• **Prompt**: In the comment thread below, what does one commenter expect most of the 30-50 year old crowd to do after retiring?

Like you, I am surprised how well the 20x expenses portfolio performed relative to the 25x portfolio. I agree with your warning that future returns may not be the same as they have been over the past several decades, and I am unlikely to invest 100% of our assets in the stock market. That said, given my expectation that I will eventually receive something from Social Security, your analysis has definitely given me, and the rest of the FIRE community, something to think about!

Thanks again, and I look forward to your follow-up analysis next week!

Thank you, glad you liked it! 🙂

It is pretty incredible to see how smaller portfolios have held up over different time periods. I think once I add part-time work into this analysis, the results will be even more shocking.

Nice data, a lot of that I haven’t seen elsewhere. These kinds of posts are extremely valuable to those that are pondering the risk factors of early retirement especially if they want to take the leap at the earliest possible moment. I think your next post that adds in some income will be awesome as well. My own belief is that most of the 30-50 year old crowd will earn income after they retire. Even if they are like me and have no need of additional money they’ll find they enjoy the productive feeling that comes from adding value and being compensated for it.

I agree with you – I think more and more people are realizing that they don’t have to avoid work and income in retirement and that there are plenty of ways to earn money doing interesting projects. Just being open to part-time work can make a huge difference in how much money someone actually needs to save to retire.

Zach – relatively new reader to your blog, and I have to say what an awesome, different take on personal finance! I’m a numbers (and graphs) kind of person, so your analysis, insight, and data are really incredible.

Thanks, Michael! I think numbers and graphs can help highlight different financial topics better than words alone. Glad you enjoyed the analysis and welcome to the blog! 🙂

Sweet! Thanks for this! I know continuing to my 25x goal is a wise decision. Another informative post.

• **Raw data**:
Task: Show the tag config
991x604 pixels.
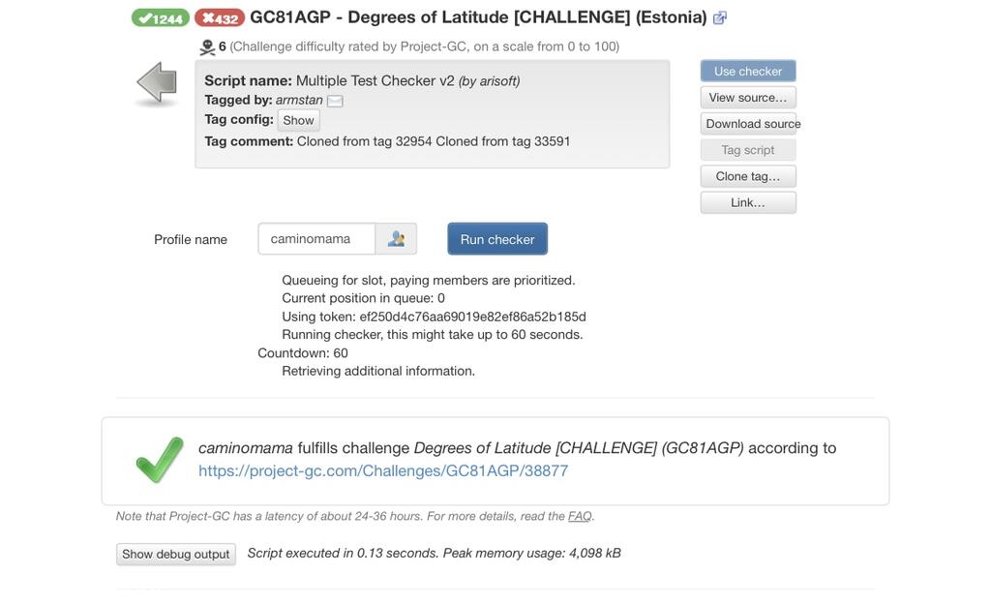Action: 298,120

• **Solution for this exercise**: Earn income after they retire.